Police des mœurs à Bizerte
Enervement. Quatre hommes sont arrêtés à Bizerte. Ils ont mangé dans un jardin public. Au motif de « l'atteinte à la pudeur », on leur colle un mois de prison. On s'émeut, un peu. On tente de discréditer les accusés, un peu. On esquive, beaucoup. « On est dans le déni », s'énerve un jeune. Si le parti islamiste Ennahdha estime publiquement qu'on ne peut pas contraindre par la loi, par la force, on attend ses adversaires sur ce terrain mouvant. Les « progressistes », hormis les libéraux d'Afek Tounes, ne mouftent pas. « Pas le moment », grogne un membre de Nidaa Tounes. L'antienne selon laquelle « le Tunisien n'est pas prêt » perdure.
Un déjeuner cher comme le Ritz
13e jour du ramadan. Au Plazza, temple kitsch de La Marsa. À 13 h 15, trois serveurs affichent leur fatigue. La cuisine est fermée. Il restera une salade réfrigérée, un quintette de crevettes passées au micro-ondes et 10 débris de fromages : 77 dinars... On paye le pouvoir de déjeuner librement en regardant la mer par-dessus les toits de Marsa Cube. Plaisir chèrement facturé.

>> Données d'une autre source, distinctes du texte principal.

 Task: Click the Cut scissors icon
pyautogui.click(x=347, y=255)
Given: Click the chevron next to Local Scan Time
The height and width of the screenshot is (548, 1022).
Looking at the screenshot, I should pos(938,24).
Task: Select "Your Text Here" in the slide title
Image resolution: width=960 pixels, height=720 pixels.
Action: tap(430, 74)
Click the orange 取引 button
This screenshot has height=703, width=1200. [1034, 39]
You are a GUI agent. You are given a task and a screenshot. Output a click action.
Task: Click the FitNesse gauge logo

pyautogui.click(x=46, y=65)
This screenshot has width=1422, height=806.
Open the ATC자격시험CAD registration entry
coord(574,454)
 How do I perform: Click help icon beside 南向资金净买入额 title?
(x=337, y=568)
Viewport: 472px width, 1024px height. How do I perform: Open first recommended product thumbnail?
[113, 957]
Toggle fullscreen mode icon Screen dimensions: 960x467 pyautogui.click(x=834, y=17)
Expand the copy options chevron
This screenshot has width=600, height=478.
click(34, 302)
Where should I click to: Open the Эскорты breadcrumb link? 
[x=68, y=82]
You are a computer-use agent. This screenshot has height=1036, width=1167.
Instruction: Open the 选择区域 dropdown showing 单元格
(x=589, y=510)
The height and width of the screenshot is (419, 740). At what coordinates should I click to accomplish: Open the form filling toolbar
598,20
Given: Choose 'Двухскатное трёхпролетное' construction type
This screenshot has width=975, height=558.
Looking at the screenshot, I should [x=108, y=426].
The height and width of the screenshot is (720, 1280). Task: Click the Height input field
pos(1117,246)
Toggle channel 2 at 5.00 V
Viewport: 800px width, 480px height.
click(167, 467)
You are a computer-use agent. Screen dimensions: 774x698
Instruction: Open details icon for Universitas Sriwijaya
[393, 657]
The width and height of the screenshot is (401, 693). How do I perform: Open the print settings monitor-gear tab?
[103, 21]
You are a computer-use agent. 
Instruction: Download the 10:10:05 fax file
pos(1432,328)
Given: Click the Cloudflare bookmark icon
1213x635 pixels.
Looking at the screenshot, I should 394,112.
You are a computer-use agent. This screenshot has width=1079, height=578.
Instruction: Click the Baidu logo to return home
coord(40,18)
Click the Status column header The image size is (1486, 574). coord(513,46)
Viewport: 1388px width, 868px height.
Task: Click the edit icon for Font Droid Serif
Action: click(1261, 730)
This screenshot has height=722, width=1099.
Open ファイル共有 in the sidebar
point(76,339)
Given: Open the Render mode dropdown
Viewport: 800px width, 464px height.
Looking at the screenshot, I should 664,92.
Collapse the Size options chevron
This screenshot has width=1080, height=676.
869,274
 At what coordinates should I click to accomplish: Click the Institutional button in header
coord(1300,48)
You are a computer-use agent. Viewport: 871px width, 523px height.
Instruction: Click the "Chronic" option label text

Une Kia rapide comme un bolide
Presque 19 heures. Trente-sept minutes avant la rupture du jeûne. Sur les routes, de paisibles KIA se transforment en Formule 1. On presse l'accélérateur pour rentrer pour l'iftar. Les louages, ces taxis collectifs très peu chers, les matatus tunisiens, zigzaguent entre les voitures. Plus que d'habitude. Les voitures sont comme catapultées vers leur cible : la maison. Trente minutes plus tard, les routes sont manucurées. Mis à part des patrouilles de police, on pourrait dormir à même l'asphalte. Se promener dans les ruelles de Sidi Bou Saïd est un émerveillement. Comme si on était le premier humain à fouler les pavés inégaux du village aux murs blancs et aux portes bleues.
Au restaurant
19 h 30 et des poussières. À La Goulette, gargotes et restaurants proposent un repas spécial. Une tendance qui s'affirme depuis une poignée d'années. On rompt le jeûne à l'extérieur. Dès 18 h 30, on dresse tables, on dispose couverts et nappes en papier. Un nouveau marché qui prend de l'ampleur. La société évolue, l'offre également. Dans une heure, toutes les tablées seront garnies. De plats et de clients.
Avec l'Aïd, la politique reprend ses droits
Aïd el-Fitr. Fin du mois de jeûne. Les fonctionnaires et agents affiliés à l'Etat bénéficient d'un congé de trois jours. Les mois d'été se profilent. La productivité du secteur public n'est pas à son meilleur. Béji Caïd Essebsi se rend dans une mosquée de Carthage accompagné du chef du gouvernement et du président de l'Assemblée des représentants du peuple. Il évoque la crise dans les pays du Golfe. La touche pause avait été enclenchée depuis vingt-neuf jours. Désormais, la vie politique va reprendre ses droits. Ainsi que ses polémiques. Le rythme de la vie redevient plus alerte. Fin d'une période particulière. Rendez-vous en 2018.